Given data:
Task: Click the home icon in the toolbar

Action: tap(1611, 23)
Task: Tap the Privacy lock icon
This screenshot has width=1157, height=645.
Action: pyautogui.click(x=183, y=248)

The task:
Please give the records again exactly as they are.

Expected output:
Task: Click the home icon in the toolbar

Action: tap(1611, 23)
Task: Tap the Privacy lock icon
This screenshot has width=1157, height=645.
Action: pyautogui.click(x=183, y=248)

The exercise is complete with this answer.